[[ Text for analysis open ]]

Amyotrophic lateral sclerosis (ALS) refers to a group of rare neurological disorders in which nerve cells (neuron) functionality to control voluntary muscle movement such as chewing, walking and talking is jeopardized [1,2,3]. The disease results in a progressive loss of muscle strength leading to paralysis and eventually death [2]. Genetic aberration is one of the primary causes of ALS for many patients [2,4]. Most of these genetic aberrations are non-additive because of their interaction with each other which makes it challenging to be detected using classical available genotype-phenotype association approaches [2]. ALS is now recognized as a multidimensional spectrum disorder. Recently, deep learning techniques have been proven to be widely used for predicting genotype-phenotype associations and molecular ALS classifications [5,6,7,8]. The ability of deep learning models to effectively extract nonlinear relationships from a large number of samples for complex disorders has been reported in the literature [9,10].

[[ Text for analysis closed ]]

Task requirements:
1. According to the text on amyotrophic lateral sclerosis, why are the genetic aberrations behind many ALS cases hard to detect with classical genotype-phenotype association approaches?
2. In the text on amyotrophic lateral sclerosis, what does the disease result in?
3. Write a continuation of the text on amyotrophic lateral sclerosis, starting after its last sentence.

[[ Exercise data open ]]

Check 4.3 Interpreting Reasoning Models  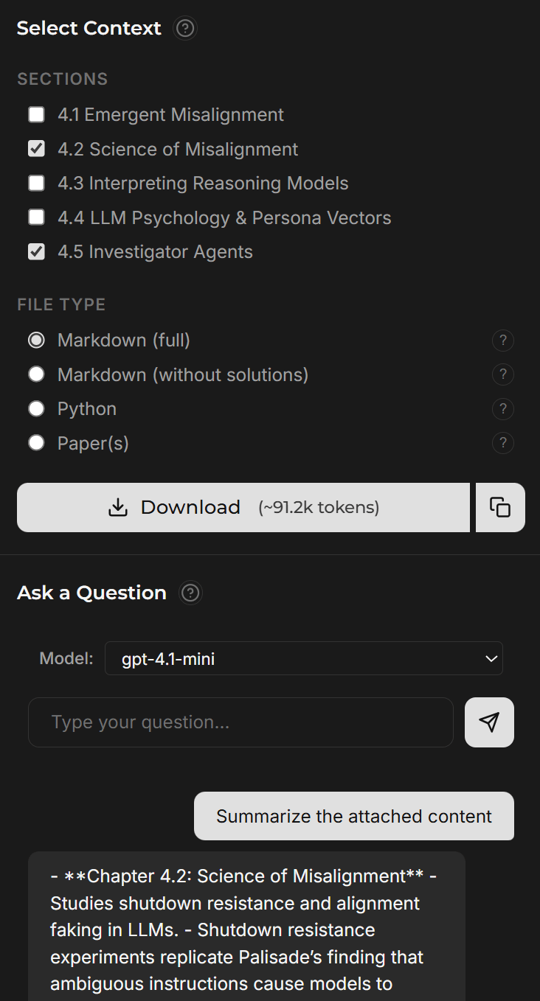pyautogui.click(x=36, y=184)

[[ Exercise data closed ]]
[[ Exercise data open ]]

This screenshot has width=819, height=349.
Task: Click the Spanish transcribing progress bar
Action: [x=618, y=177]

[[ Exercise data closed ]]

Results by task:
1. Most of these genetic aberrations are non-additive because they interact with each other. That makes them challenging to detect with the classical genotype-phenotype association approaches now available.

2. A progressive loss of muscle strength that leads to paralysis and eventually death.

3.
The molecular ALS classification is also a very complex problem [11] and ideally would require thousands of samples [12] to train any deep learning algorithm. ALS is a rare disease, and it is challenging to find a large number of samples for research purpose [12,13]. Another factor that limits the availability of samples is the accessibility of affected tissues. ALS is a disease of motor neurons, which reside in the spinal cord and the brain [14]. Postmortem spinal cord, brain and cerebrospinal fluid are ideal tissue sources which either directly reflect the pathology of the disease or have interaction with central nervous system, but they are usually more difficult to access compared to tissue such as blood [15]. In a typical dataset of rare disease (ALS) samples, the number of samples is far less than the number of expressed genes [16,17], thus introducing the curse of dimensionality [18].

Another challenge with study of RNA expression, which is the gene transcription activity represented by the count of reads mapped to the gene in next generation sequencing data, is tissue heterogeneity and cell composition heterogeneity. Different human tissues have distinct RNA expression patterns [19]; furthermore, it has been found that ALS patients and healthy individuals have different cell compositions in same tissue [20], and these can be confounding factors in disease-associated gene expression identification. As we are using postmortem samples in the study, RNA quality can be easily impacted by sample collection time and storage condition, which in turn influences data quality and gene expression quantification. This is another confounding factor that makes the data analysis challenging.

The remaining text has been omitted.